Suing for libel & malicious falsehood (trade libel)
Only the person who believes he has been defamed may bring libel proceedings.
Legal entities such as companies or LLPs can sue for libel. They have their business reputations to protect.
But Section 1 of the Defamation Act 2013 (the “serious harm requirement”) restricts the ability of claimants (including companies) to sue for defamation. Serious financial loss needs to be shown.
Partnerships (other than limited liability partnerships), can bring an action in the name of the partners jointly in relation to statements that are defamatory of the firm as a whole.
In relation to any other unincorporated association (for example, an unincorporated charitable trust), there is no right to bring an action on behalf of the association, but individual members can sue if they are sufficiently identified in the statement concerned.
A libel claimant must establish that the words complained of are defamatory of him or it.
The test is whether the statement tends to lower the claimant in the estimation of right-thinking members of society generally, or is likely to affect a person adversely in the estimation of reasonable people generally.
Whether the words are defamatory depends on the precise words used. The words are judged by the standards of society generally at the time of publication rather than against the standards of a specific group or class of people within society.
Serious harm requirement
A statement is not defamatory unless its publication has caused or is likely to cause serious harm to the reputation of the claimant.

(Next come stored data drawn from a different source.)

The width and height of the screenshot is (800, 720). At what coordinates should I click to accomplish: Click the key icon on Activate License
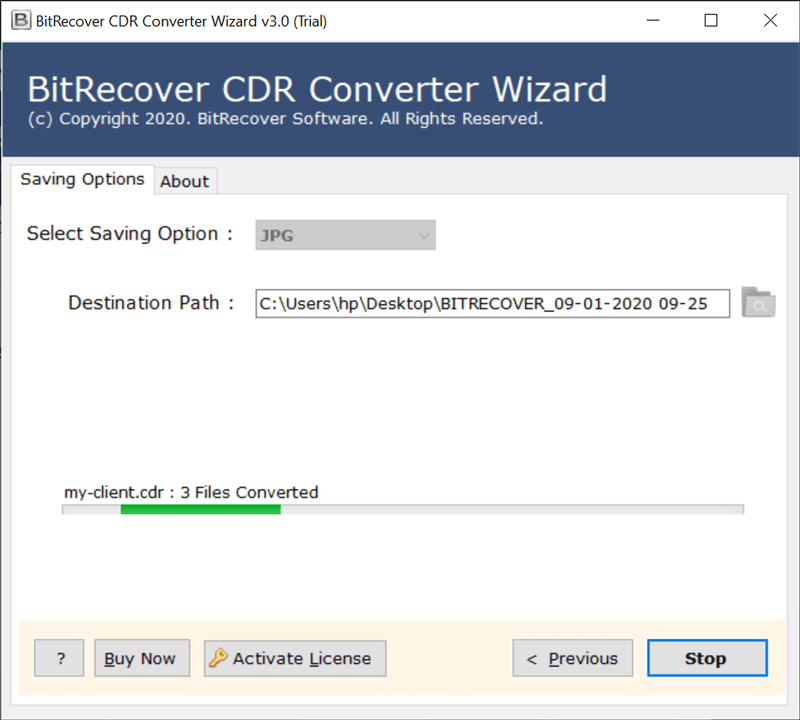click(218, 658)
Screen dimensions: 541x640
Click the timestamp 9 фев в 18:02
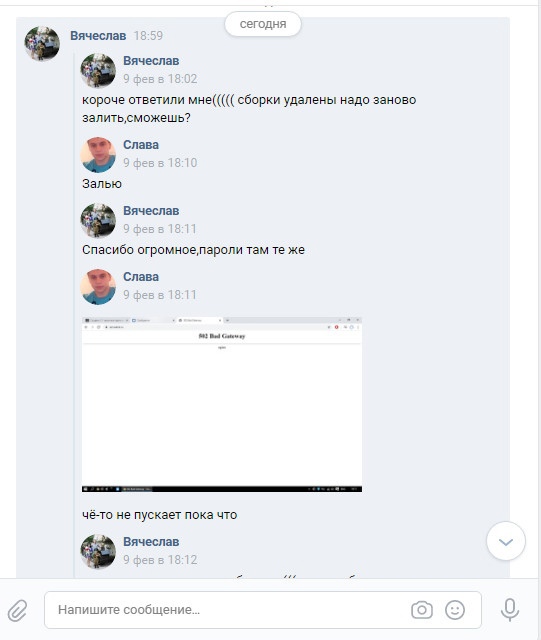click(x=160, y=78)
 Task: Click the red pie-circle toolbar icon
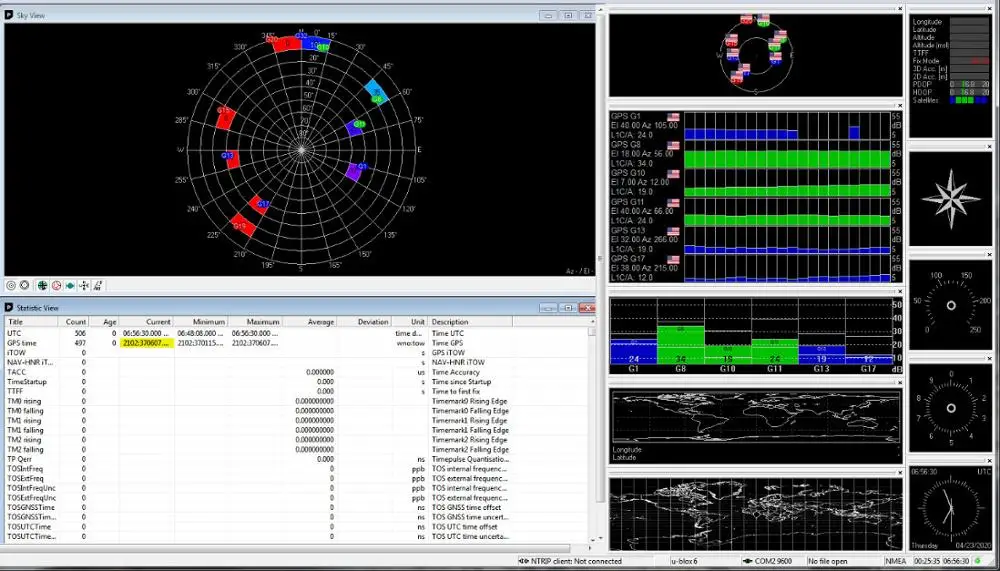[56, 286]
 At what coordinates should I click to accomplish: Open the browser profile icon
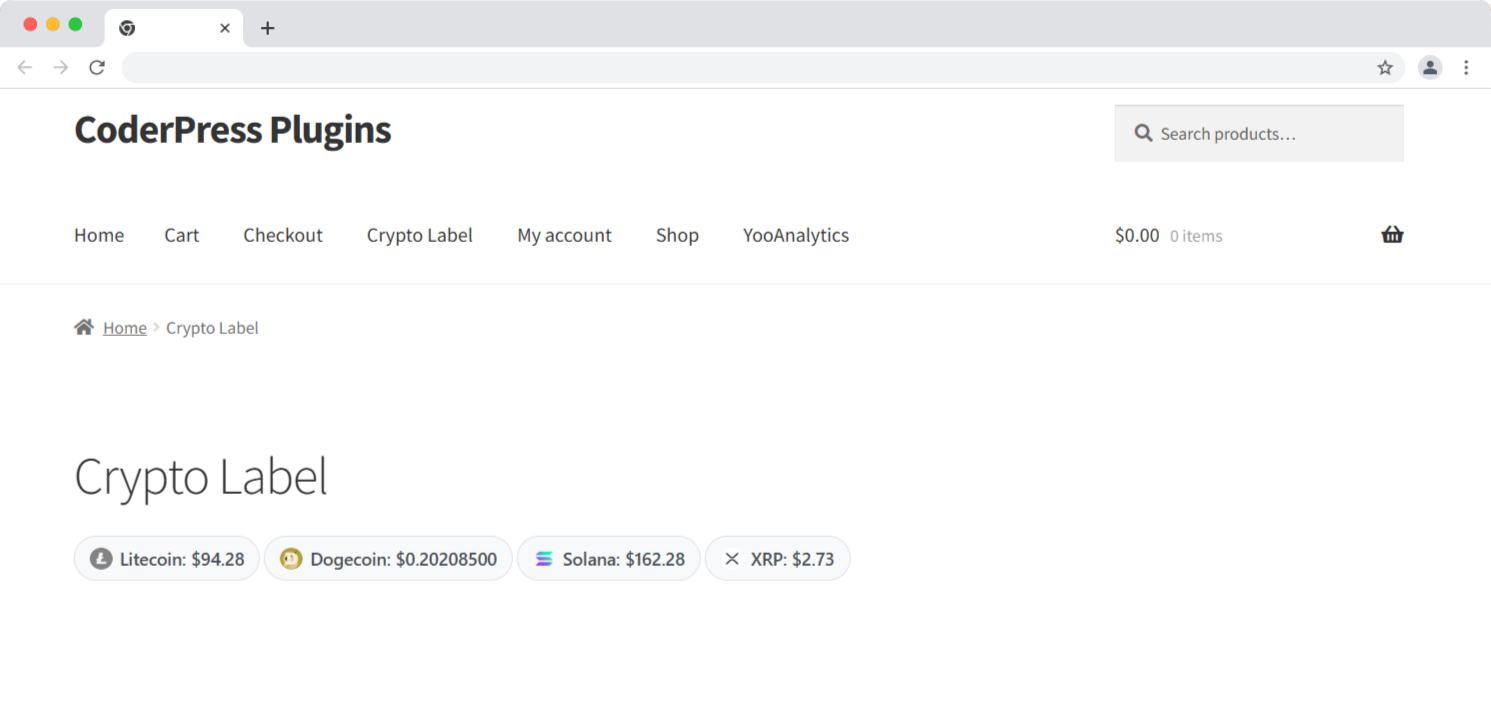pos(1430,68)
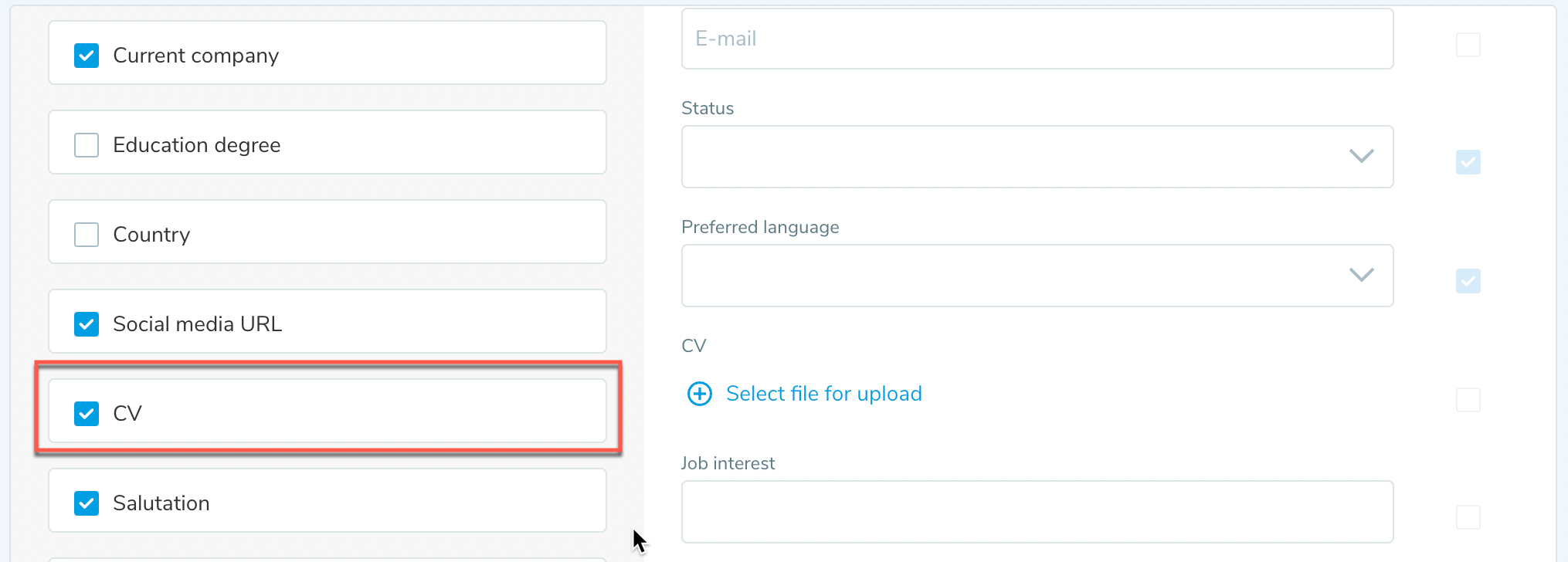Enable the Education degree checkbox
1568x562 pixels.
tap(87, 145)
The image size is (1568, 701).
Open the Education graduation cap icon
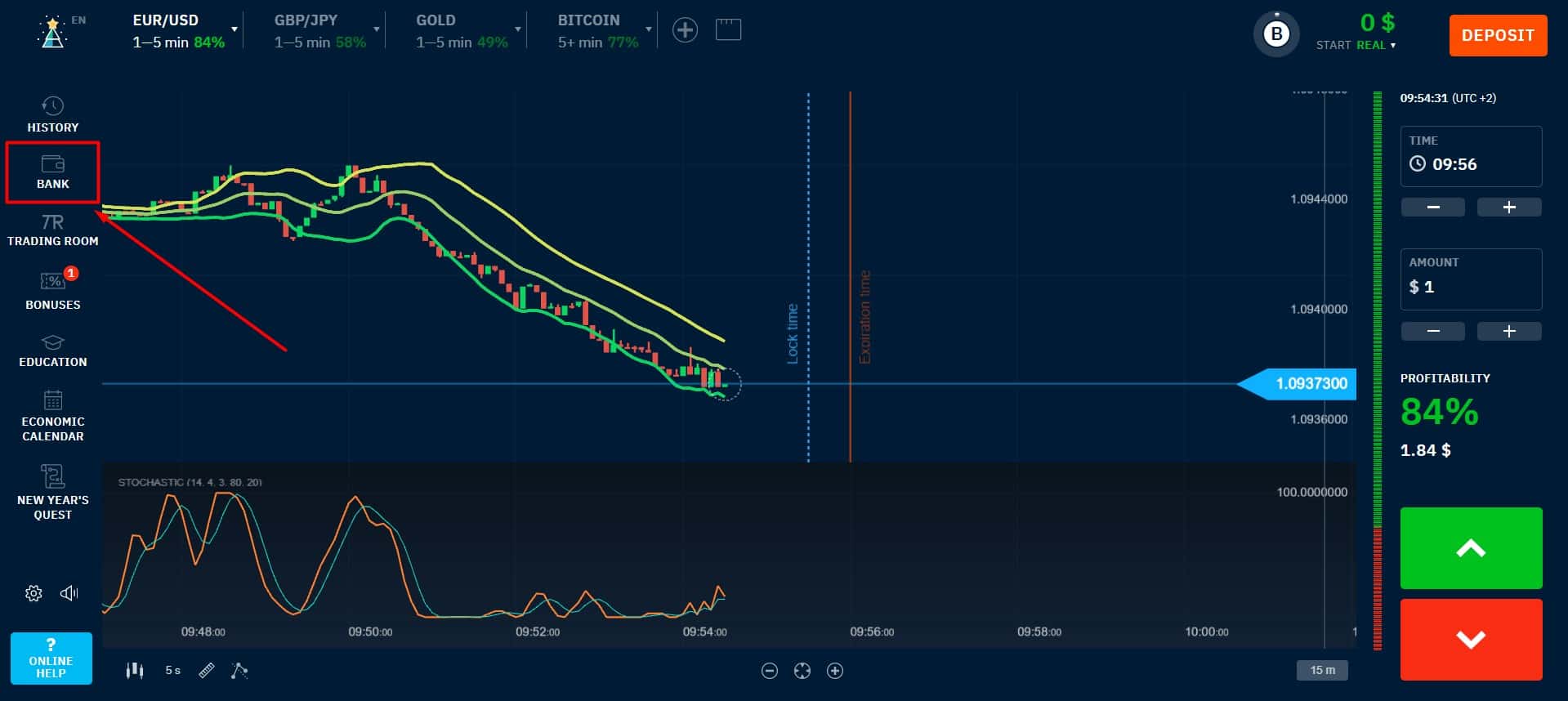(x=52, y=342)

Harm to the reputation of a body that trades for profit is not “serious harm” unless it has caused or is likely to cause the body serious financial loss.
An apology published by the newspaper shortly after a complaint is received may be relevant to the consideration of whether serious harm had arisen or was likely to arise in the future. An apology may be significant in minimising the unfavourable impression a reader might have gained from reading the words complained of.
It depends on the facts how the courts will decide whether a company that trades for profit has suffered or is likely to suffer “serious financial loss” so that serious harm has been caused to its reputation.
What constitutes serious financial loss for a large multinational company is likely to be judged differently from a small privately owned company. A loss of turnover may well be persuasive evidence of serious harm. So too may be a fall in a company’s share price.
The claimant must establish that the words complained of are published to a third party and that the defendant published or is responsible for the publication of the words.
A publication (a newspaper article, blog, television programme) will be understood in different ways by each reader or viewer and a publication may be capable of bearing 2 or more separate and distinct meanings, the approach in defamation claims is that the court is required to find a single or “right” meaning of the words complained of.
The natural and ordinary meaning of words is the meaning that the words would convey to the ordinary reasonable reader who reads the entire article or publication once. The ordinary reasonable reader will be taken to read the whole article. For example, a headline might suggest that someone was guilty of an offence while the article as a whole might make clear that there were only reasonable grounds to suspect him.
Identification of the claimant
The claimant must prove that the words complained of were published about him. This is straightforward if the claimant is named or clearly identified.
If identification, or reference, is disputed, the general test is whether reasonable people would understand the words to refer to the claimant. The test is an objective one. Whether the publisher intended to refer to the claimant is irrelevant.
The remedies available for defamation are damages, an injunction, publication of a summary of the court’s judgment and an order to remove the defamatory statement. The court does not have a general power to require the defendant to correct the defamatory statement or declare the statement to have been false.
Offer of amends
This is available to a defendant who has made an innocent mistake and does not wish to defend the claim on a substantive basis. This procedure is aimed at providing a quick and inexpensive resolution of cases in which a defendant is prepared to admit that it has libelled the claimant, as well as entitling defendants who make such offers to a discount on the level of damages payable.
- Honest opinion.
- Publication on a matter of public interest.
- Absolute and qualified privilege.
- Peer-reviewed statements in scientific and academic journals.
- Internet defences (can be available for those intermediaries that are “innocent disseminators” of the relevant defamatory material).
- Offer of amends.
It is an absolute defence to a defamation claim to show that a defamatory statement is true.
The rationale for the defence is that a claimant should not be entitled to recover damages for injury to a reputation he did not deserve to have in the first place.
There is a legal presumption in favour of the claimant that a defamatory statement is false, meaning that the burden of proof is placed on the defendant to prove otherwise.
Malicious falsehood claim
A malicious falsehood (or trade libel) claim arises from the malicious publication of false words that refer to the claimant, his property or his business, and give rise to special damage as a direct and natural result of their publication.
The claimant must prove that the statement was false, regardless of any malicious intent on the part of the defendant. One trader merely saying that their goods are better than those of another, is not actionable. The court will not normally adjudicate on the comparative quality of competing products. However, where a statement is not limited to a comparison of the goods but goes on to include an untrue statement about the rival trader’s goods, malicious falsehood may be made out.
There will be liability where the defendant has an improper motive. Knowledge or recklessness as to falsity will be virtually conclusive as to malice.
There is no liability for words published in good faith or as a result of negligence, even if they are false.
Where the defendant, with the intention of doing harm, publishes words that he believes to be true, but that turn out to be false, he could be liable.